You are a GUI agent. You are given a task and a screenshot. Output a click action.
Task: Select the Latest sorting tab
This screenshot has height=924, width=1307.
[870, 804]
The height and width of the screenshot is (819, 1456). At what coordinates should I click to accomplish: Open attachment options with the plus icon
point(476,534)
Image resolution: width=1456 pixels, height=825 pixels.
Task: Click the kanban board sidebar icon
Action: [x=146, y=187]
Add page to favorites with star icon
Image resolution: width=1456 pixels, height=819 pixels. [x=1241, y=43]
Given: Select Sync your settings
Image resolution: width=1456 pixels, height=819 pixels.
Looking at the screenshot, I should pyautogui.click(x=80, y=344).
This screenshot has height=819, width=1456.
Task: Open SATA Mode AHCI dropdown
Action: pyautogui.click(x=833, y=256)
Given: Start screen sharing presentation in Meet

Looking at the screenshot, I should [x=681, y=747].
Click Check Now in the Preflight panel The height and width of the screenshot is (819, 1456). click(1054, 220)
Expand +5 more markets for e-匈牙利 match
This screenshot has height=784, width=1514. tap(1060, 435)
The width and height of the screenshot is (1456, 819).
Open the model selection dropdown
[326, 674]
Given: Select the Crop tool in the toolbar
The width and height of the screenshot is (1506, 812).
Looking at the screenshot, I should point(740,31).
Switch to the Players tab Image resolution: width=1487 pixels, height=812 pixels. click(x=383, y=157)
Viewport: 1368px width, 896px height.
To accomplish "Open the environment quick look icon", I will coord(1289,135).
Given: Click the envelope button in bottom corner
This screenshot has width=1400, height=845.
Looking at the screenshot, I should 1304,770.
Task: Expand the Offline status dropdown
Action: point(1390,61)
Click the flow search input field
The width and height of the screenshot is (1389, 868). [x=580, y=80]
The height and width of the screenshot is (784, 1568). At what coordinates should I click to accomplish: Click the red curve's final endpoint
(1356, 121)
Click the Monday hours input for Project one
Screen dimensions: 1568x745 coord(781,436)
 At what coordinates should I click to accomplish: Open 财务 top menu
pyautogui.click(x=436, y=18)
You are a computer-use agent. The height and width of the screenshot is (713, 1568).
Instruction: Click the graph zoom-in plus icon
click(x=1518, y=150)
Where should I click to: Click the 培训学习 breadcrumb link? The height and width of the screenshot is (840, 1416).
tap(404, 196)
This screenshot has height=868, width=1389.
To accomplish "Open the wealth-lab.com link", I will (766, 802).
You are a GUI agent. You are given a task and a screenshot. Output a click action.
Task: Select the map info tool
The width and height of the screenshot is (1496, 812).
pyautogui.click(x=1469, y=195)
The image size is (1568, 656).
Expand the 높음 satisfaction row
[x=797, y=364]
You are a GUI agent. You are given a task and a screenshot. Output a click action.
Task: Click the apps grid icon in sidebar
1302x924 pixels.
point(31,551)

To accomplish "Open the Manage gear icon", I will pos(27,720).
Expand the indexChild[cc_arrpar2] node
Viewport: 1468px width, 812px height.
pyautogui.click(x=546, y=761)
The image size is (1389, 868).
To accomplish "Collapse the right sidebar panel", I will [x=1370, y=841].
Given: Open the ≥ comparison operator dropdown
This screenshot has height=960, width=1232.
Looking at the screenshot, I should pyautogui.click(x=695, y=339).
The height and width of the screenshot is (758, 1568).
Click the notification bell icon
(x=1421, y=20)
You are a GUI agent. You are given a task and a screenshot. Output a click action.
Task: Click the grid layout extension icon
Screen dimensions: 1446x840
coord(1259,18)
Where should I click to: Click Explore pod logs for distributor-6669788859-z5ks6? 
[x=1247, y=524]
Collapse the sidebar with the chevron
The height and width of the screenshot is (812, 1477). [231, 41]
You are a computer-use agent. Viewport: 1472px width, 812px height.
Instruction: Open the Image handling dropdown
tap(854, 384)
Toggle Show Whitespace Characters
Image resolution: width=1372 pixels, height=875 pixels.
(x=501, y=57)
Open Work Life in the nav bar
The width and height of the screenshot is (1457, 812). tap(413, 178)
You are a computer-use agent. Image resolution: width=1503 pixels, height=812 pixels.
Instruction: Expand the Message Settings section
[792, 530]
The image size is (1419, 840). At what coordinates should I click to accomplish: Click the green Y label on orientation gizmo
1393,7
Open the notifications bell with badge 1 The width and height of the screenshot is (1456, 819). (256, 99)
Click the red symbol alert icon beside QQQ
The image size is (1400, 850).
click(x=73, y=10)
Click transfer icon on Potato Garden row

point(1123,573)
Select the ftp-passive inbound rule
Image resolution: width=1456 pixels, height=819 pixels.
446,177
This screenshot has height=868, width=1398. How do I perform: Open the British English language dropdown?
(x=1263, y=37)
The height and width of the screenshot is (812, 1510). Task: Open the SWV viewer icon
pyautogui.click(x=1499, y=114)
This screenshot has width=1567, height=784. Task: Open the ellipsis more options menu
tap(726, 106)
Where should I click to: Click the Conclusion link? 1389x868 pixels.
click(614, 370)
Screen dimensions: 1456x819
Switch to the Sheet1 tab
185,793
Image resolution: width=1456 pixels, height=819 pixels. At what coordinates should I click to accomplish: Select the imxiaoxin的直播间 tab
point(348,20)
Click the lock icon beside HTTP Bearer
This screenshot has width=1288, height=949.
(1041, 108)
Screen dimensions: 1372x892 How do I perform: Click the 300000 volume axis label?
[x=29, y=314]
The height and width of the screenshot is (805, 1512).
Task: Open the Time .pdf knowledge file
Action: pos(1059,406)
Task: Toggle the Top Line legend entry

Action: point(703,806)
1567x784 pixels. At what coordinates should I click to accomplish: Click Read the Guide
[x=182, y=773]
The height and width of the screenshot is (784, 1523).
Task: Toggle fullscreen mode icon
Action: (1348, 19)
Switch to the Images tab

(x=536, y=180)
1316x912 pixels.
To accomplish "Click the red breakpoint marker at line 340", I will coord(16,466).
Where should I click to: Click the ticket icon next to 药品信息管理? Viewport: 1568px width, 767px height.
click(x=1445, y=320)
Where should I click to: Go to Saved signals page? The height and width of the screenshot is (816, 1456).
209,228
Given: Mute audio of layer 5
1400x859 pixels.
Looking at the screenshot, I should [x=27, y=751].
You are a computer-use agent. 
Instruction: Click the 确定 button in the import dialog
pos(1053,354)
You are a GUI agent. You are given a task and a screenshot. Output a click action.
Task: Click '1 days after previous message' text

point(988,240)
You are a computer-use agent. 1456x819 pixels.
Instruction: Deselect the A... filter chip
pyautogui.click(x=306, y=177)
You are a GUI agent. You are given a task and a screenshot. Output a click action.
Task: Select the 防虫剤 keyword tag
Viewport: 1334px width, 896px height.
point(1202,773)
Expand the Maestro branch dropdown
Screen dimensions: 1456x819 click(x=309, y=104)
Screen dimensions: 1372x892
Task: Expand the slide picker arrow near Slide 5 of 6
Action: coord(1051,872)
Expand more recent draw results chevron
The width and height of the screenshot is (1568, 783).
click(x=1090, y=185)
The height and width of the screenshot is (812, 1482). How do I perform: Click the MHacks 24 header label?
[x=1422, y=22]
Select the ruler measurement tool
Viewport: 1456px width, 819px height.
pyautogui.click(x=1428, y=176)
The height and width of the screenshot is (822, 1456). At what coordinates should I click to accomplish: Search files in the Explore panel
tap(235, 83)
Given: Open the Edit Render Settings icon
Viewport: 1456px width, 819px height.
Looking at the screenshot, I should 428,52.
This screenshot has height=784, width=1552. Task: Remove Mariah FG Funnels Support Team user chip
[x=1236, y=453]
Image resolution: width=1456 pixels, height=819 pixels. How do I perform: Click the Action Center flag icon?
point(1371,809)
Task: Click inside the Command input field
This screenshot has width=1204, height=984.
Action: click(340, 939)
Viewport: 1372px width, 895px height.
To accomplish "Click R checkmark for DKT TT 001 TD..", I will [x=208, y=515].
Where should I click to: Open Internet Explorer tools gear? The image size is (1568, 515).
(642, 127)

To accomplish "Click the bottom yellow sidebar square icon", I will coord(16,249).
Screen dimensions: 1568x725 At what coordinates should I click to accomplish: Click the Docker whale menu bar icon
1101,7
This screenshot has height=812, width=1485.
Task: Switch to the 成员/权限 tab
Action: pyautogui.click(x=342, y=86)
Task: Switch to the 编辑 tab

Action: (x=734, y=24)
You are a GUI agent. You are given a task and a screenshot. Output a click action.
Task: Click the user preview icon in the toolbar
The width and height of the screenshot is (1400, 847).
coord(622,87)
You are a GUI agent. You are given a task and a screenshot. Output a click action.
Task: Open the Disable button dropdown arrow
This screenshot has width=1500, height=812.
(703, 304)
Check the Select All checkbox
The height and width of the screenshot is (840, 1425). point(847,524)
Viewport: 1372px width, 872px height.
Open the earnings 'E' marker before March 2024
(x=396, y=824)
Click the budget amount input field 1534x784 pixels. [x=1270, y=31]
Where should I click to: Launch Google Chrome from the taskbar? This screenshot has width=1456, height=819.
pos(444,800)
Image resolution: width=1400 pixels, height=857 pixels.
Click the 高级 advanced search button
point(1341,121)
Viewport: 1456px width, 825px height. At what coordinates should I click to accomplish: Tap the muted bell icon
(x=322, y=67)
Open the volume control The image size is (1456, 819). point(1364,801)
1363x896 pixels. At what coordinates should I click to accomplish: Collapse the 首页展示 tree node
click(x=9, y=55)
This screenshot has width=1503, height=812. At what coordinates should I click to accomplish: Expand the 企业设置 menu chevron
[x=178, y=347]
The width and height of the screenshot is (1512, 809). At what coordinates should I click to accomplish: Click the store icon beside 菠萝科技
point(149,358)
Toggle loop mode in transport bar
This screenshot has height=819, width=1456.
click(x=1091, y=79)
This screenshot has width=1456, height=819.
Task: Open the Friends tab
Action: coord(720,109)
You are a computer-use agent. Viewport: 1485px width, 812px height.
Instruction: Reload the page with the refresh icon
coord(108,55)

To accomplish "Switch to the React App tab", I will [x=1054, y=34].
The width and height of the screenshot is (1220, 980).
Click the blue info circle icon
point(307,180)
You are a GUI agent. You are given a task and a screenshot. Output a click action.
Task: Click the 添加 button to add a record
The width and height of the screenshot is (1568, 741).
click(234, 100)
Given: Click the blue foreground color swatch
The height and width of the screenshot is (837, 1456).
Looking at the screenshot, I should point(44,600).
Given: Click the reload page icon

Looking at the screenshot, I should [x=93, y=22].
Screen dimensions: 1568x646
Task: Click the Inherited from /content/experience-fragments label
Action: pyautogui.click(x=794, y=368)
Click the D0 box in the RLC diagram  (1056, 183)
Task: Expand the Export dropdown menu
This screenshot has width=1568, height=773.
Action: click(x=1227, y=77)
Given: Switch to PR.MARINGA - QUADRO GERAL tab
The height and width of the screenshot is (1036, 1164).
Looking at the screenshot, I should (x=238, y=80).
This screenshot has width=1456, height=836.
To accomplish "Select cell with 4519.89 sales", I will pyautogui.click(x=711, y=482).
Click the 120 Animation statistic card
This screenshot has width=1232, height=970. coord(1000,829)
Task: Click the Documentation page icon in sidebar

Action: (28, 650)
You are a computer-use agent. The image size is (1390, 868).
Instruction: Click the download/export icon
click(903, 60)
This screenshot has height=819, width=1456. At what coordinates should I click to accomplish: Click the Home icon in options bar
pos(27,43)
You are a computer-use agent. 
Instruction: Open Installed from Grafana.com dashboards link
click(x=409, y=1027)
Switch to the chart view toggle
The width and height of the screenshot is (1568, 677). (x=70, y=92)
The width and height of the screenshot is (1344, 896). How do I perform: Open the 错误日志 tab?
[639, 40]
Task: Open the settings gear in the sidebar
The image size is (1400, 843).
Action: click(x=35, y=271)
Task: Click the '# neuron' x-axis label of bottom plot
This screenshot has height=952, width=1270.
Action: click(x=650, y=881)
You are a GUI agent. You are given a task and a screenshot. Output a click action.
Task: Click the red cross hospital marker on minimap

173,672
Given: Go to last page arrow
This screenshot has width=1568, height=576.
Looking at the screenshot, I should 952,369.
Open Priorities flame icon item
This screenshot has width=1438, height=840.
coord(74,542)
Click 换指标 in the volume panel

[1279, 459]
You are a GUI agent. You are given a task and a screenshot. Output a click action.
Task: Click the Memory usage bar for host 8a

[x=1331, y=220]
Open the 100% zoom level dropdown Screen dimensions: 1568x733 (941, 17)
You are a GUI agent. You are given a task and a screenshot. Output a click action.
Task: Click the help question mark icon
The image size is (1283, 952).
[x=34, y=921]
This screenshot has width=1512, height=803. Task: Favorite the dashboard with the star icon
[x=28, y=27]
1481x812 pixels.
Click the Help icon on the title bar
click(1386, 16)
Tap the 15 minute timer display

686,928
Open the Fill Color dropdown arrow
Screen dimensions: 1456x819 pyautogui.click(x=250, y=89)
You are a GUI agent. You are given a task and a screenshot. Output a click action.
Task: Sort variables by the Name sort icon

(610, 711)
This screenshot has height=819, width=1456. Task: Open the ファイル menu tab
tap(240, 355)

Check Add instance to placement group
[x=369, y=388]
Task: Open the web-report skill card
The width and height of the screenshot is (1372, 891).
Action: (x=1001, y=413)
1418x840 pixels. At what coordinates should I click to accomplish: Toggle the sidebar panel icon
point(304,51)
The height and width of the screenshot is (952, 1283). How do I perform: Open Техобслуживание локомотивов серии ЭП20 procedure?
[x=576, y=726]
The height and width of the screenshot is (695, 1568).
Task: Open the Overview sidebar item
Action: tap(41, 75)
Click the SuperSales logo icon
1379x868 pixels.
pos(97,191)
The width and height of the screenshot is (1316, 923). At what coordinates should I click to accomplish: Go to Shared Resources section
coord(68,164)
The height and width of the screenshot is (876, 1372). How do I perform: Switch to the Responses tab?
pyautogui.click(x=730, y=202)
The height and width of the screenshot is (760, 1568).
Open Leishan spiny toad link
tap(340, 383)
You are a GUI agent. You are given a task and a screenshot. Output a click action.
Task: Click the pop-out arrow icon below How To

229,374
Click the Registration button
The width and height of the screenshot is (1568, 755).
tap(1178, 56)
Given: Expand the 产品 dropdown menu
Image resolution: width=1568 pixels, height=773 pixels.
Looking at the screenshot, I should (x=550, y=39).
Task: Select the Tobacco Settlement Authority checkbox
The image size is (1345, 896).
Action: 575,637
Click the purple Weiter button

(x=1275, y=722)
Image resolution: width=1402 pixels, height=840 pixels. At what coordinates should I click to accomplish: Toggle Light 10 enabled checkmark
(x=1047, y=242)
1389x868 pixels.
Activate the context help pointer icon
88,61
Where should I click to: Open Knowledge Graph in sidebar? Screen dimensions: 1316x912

## TASK DESCRIPTION
From the listing above, the lines starting with the one that has "Where should I click to: Launch" and running through the one that has "Given: Switch to" should be copied exactly, ends included.

## RESPONSE BOX
Where should I click to: Launch Google Chrome from the taskbar? This screenshot has width=1456, height=819.
pos(444,800)
Image resolution: width=1400 pixels, height=857 pixels.
Click the 高级 advanced search button
point(1341,121)
Viewport: 1456px width, 825px height. At what coordinates should I click to accomplish: Tap the muted bell icon
(x=322, y=67)
Open the volume control The image size is (1456, 819). point(1364,801)
1363x896 pixels. At what coordinates should I click to accomplish: Collapse the 首页展示 tree node
click(x=9, y=55)
This screenshot has width=1503, height=812. At what coordinates should I click to accomplish: Expand the 企业设置 menu chevron
[x=178, y=347]
The width and height of the screenshot is (1512, 809). At what coordinates should I click to accomplish: Click the store icon beside 菠萝科技
point(149,358)
Toggle loop mode in transport bar
This screenshot has height=819, width=1456.
click(x=1091, y=79)
This screenshot has width=1456, height=819.
Task: Open the Friends tab
Action: coord(720,109)
You are a computer-use agent. Viewport: 1485px width, 812px height.
Instruction: Reload the page with the refresh icon
coord(108,55)

To accomplish "Switch to the React App tab", I will [x=1054, y=34].
The width and height of the screenshot is (1220, 980).
Click the blue info circle icon
point(307,180)
You are a GUI agent. You are given a task and a screenshot. Output a click action.
Task: Click the 添加 button to add a record
The width and height of the screenshot is (1568, 741).
click(234, 100)
Given: Click the blue foreground color swatch
The height and width of the screenshot is (837, 1456).
Looking at the screenshot, I should point(44,600).
Given: Click the reload page icon

Looking at the screenshot, I should [x=93, y=22].
Screen dimensions: 1568x646
Task: Click the Inherited from /content/experience-fragments label
Action: pyautogui.click(x=794, y=368)
Click the D0 box in the RLC diagram  (1056, 183)
Task: Expand the Export dropdown menu
This screenshot has width=1568, height=773.
Action: click(x=1227, y=77)
Given: Switch to PR.MARINGA - QUADRO GERAL tab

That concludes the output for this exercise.